What made you go for the name Triguna?
We were originally called Scattered Ashes back when we were a lot more thrashy than we are now. We actually played a couple shows under that name, but when we changed up our style a little bit we decided a name change would do us some good. Justin, an ex-member thought it up one day and dropped it to us and we kind of just went with it from there. It stuck.
How do you usually describe your music?
I usually describe our music to people as progressive death metal. If they ask for any comparisons though I’m lost to say the least.
What is your writing process like?
Our writing process is heavily reliant on the program Tux Guitar, the poor man’s guitar pro. Jeremy and Noah will write independently and exchange their ideas through tux guitar. It has everything all tabbed out for them and they work from there. When there is a finished product it gets handed over to me and I take a page or two out of my lyric book, change them up a bit and match it from there.
Who or what is your inspiration, if you have any?
We never really talk about our inspirations. Jeremy always says “good music”, and on the lyrics end of it I’m just looking at some of the events that have happened and are happening in my life.

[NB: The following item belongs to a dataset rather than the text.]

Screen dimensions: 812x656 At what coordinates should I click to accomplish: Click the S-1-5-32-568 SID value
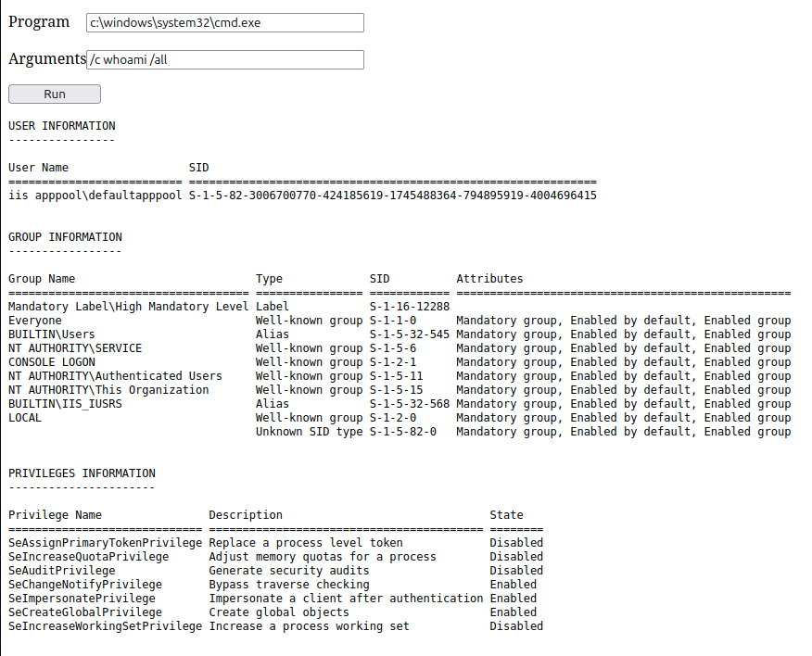409,404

What is your favourite piece on the “Maladaptive” EP?
My favorite piece on Maladaptive is Halted Ascension. Some pretty gnarly syncopation happens in the middle of the song and I fell in love with it.
What makes “Maladaptive” different?
The fusion aspects of it set it apart from a lot. I’d like to think my vocals help set us apart from other progressive bands as well.
What should music lovers expect from “Maladaptive”?
They should expect some awesome grooves with some regular balls to the walls head banging. We really cover a wide spectrum with this and it’s a great experimental album for us.
What kind of emotions would you like your audience to feel when they listen to your music?
They can feel whatever they would like. I was going through a darker period of time where I couldn’t really adjust to anything, so I suppose if they felt the darkness that I wanted to radiate from it that wouldn’t be too bad of a thing.
Which do you like most, life in the studio or on tour?
We only live the studio life at the moment.
Pick your three favourite albums that you would take on a desert island with you.
I would take As The Palaces Burn by Lamb of God, About That Life by Attila, and New Bermuda by Deafheaven.